The Huntsman: Winter’s War
This was meant to be the prequel to the famed Snow White story. It stars Charlize Theron as the evil queen, Emily Blunt, the sister and equally evil ice queen, Chris Hemworth the Huntsman and Jessica Chastain as the love interest.
All the performances are actually well done and the special effects were pretty good. So why is the film getting panned by critics and industry insiders?! Apparently, something derailed the entire production back at the studio, ultimately causing the director and the star Kristen Stewart to walk, as in, away from the project all together.
Comments like “cheesy performances” and “clumsy filmmaking” and worse are making the rounds. At the end of the day, the movie left me wanting for more.
Oh my!! Punk rockers perform at a neo-Nazi “club” in remote Oregon only to stumble upon something they were not meant to see. It quickly becomes a movie of horror, a bloodletting thriller of survival.
It was often difficult to watch. The action was intense and unrelenting that made the film eerily watchable. There wasn’t time in the moment to process everything that was happening so it just unfolded ready or not, like it or not.
A big surprise was the unexpected appearance of Patrick Stewart as a really good bad guy. I left the theater exhausted and somewhat stunned.
Elvis & Nixon
“What?” was my first reaction to the movie Elvis & Nixon. I had forgotten The “King” actually did meet with President Nixon for about 40 minutes at the White House back in 1970.

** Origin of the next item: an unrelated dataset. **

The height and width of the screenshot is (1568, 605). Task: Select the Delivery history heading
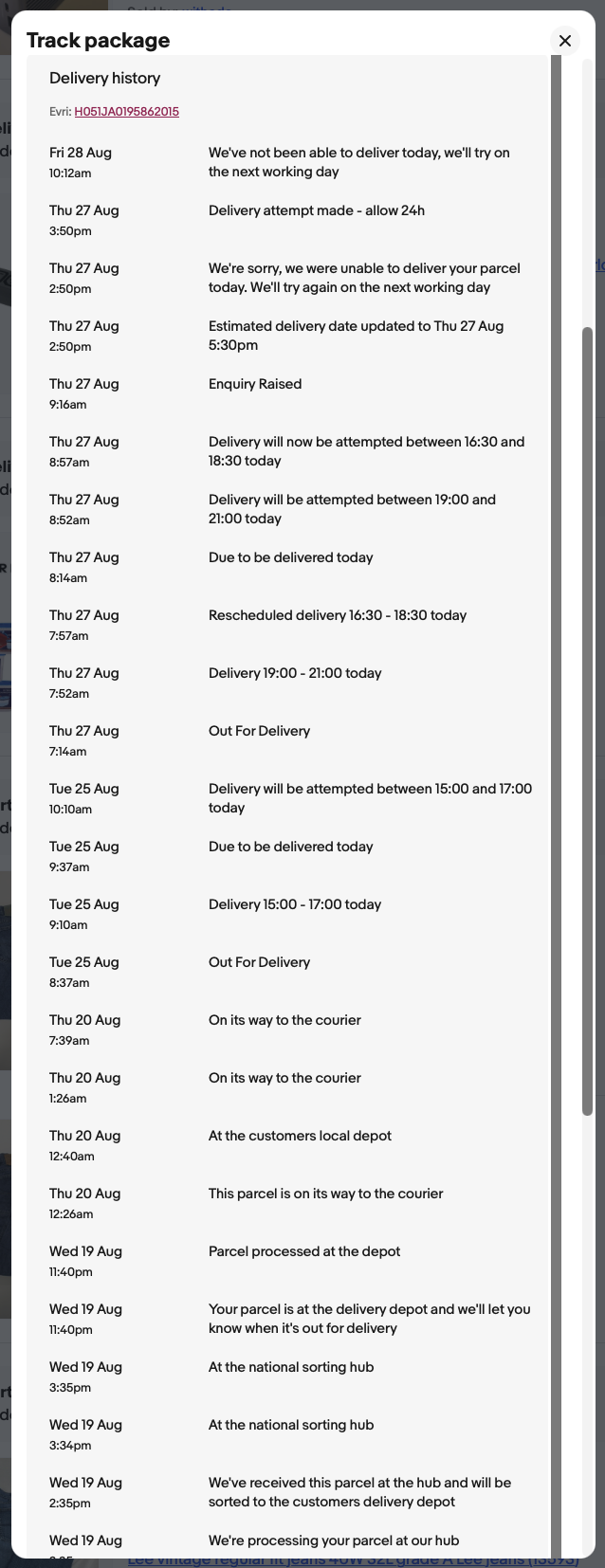[x=104, y=79]
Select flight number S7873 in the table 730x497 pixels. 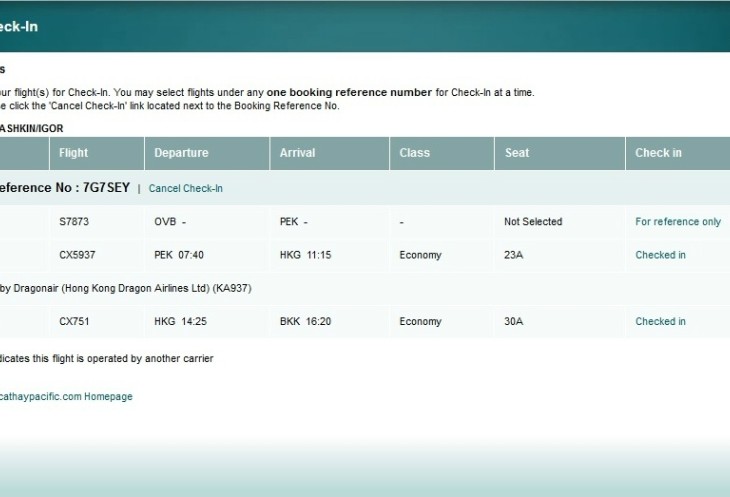pyautogui.click(x=75, y=222)
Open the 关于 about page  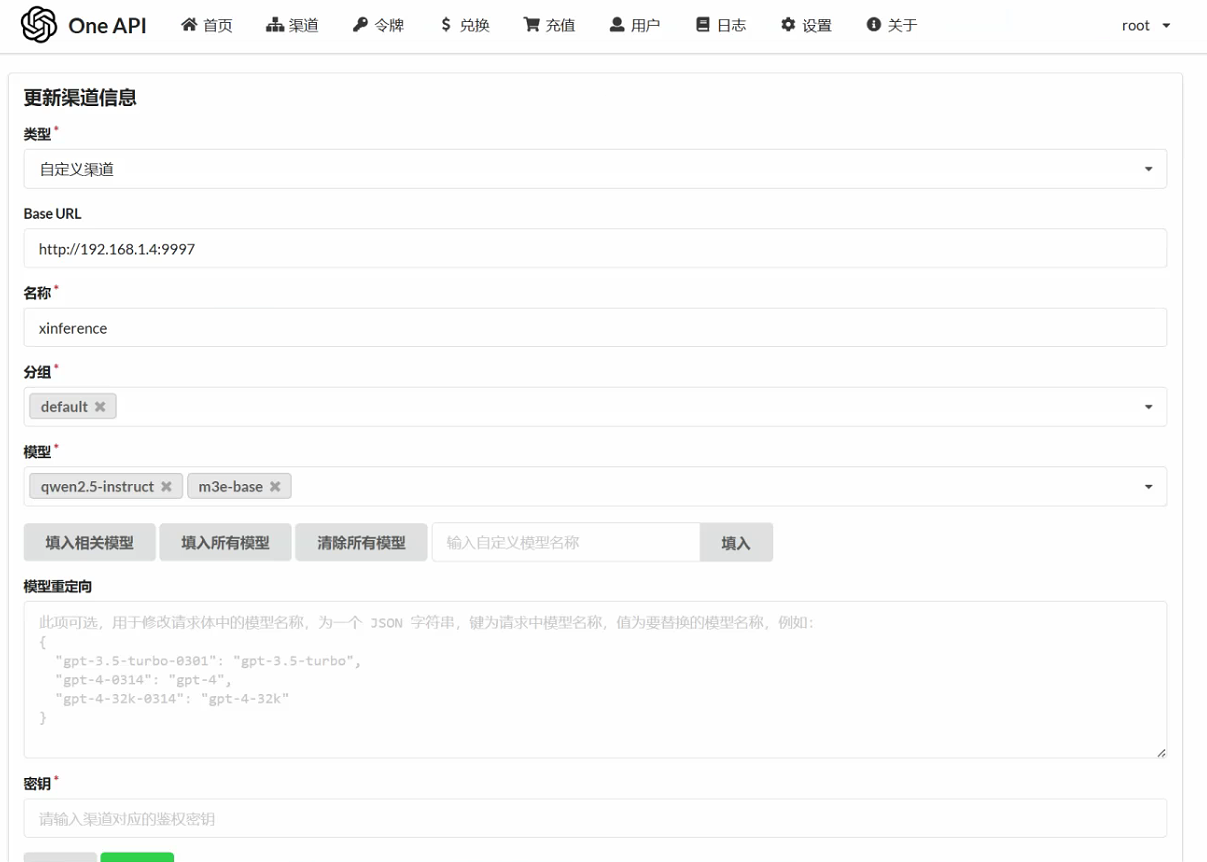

Kevin Spacey morphed into his Nixon character, perfect casting. Paired with Michael Shannon as a believable Elvis. The actual conversation was never documented or recorded so the script was free to imagine what may have been.
There was also an odd, creepy undercurrent. Both men were clearly a few cards short, if you know what I mean. Yet there was enough quirkiness to make it a unique story to be sure.
This Norwegian film about the unstable mountains above Norway’s fantastic fiords created by glaciers thousands of years ago. They are moving, ever so slowly but surely, they are moving.
What makes this film work is the acting and the characters. These are nice likable people living in a safe affluent country surrounded but incredible beauty. This pastoral tone slips away when a huge chunk of the mountain gives way and crashes into the narrow fiord creating a massive tsunami wave.
This is a nail biting action thriller. It is well crafted and easy to watch. The English subtitles seemed easier to read than most. It was only in the theaters for a very short time. You can find it on line or pay per view.
Related Travel Note: At some point in life, a visit to the Norwegian Fiords is a must. The long days of summer is the best time to be there. It can be done by train or car but the water route is hands down the best option. There are dozens of fiords, Geiranger being the grandest. This movie experience was greatly enhanced having traveled to this unique part of the world.
Hologram for the King
Tom Hank’s character is the focal point for this unique story about a businessman, father and divorced husband down on his luck at the end of his career. He takes a tech job is Saudi Arabia as a last stand for success.
He struggles to adapt to jetlag, business and social protocols and a lump on his back. There is a goofy Saudi driver he befriends, a wild party at the Danish Consulate, several encounters with the locals including a female doctor.
It is a fascinating and relatively accurate peek at an unusual country from a different perspective. Ultimately uplifting.
Another Travel Footnote: John and I were among the first 1000 “tourists” given visas to visit Saudi Arabia many years ago. It was a fascinating experience but not for everyone.